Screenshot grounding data

▼

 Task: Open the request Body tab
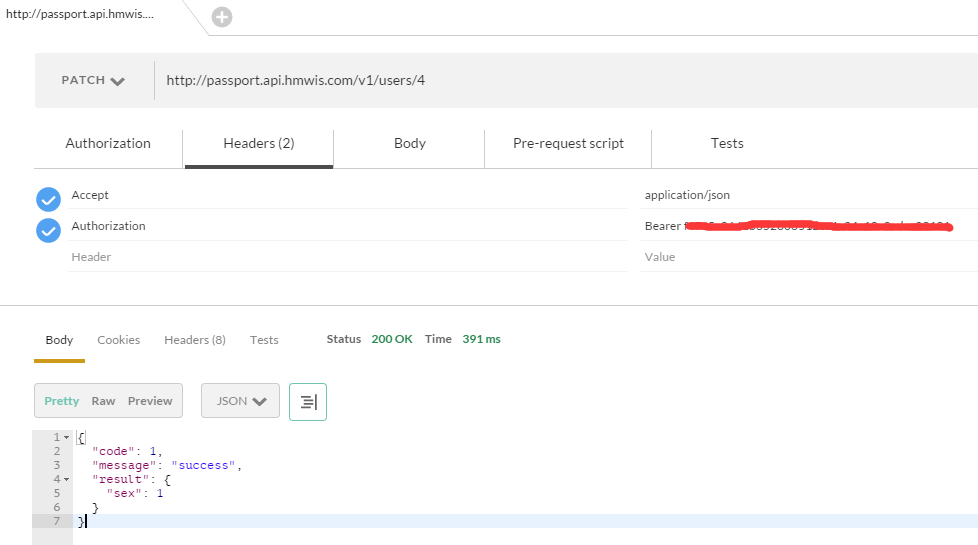(x=410, y=144)
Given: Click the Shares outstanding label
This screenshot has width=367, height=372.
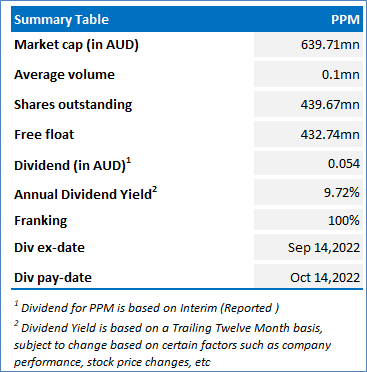Looking at the screenshot, I should click(x=73, y=105).
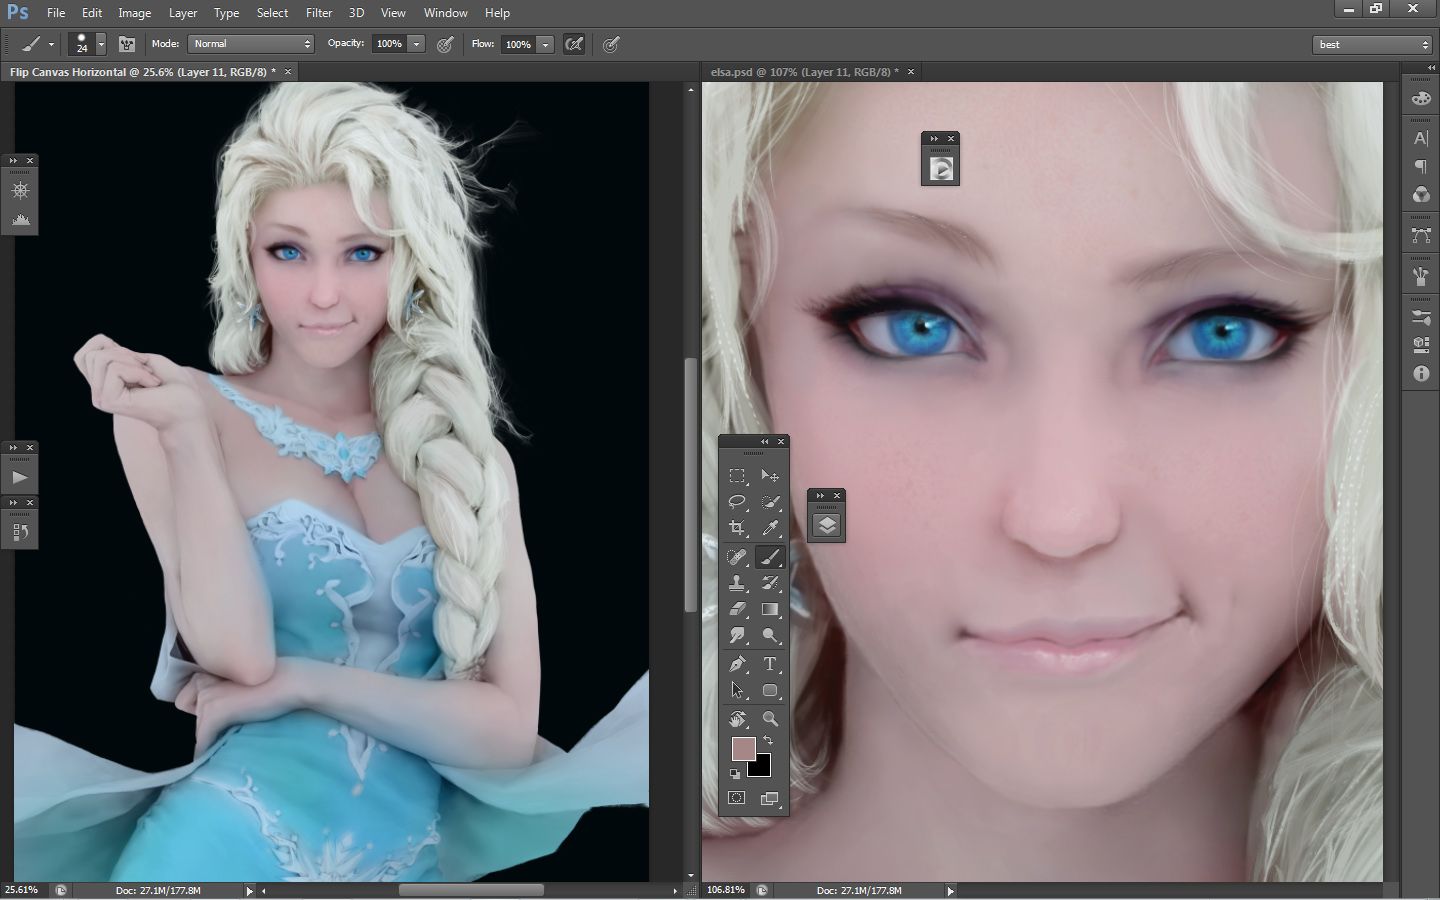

▲

# Exercise prompt
A word-for-word copy of every entry, with the pictures left out, is the required answer.

# Answer section
 Task: Open the request Body tab
(x=410, y=144)
Given: Click the Shares outstanding label
This screenshot has width=367, height=372.
Looking at the screenshot, I should click(x=73, y=105).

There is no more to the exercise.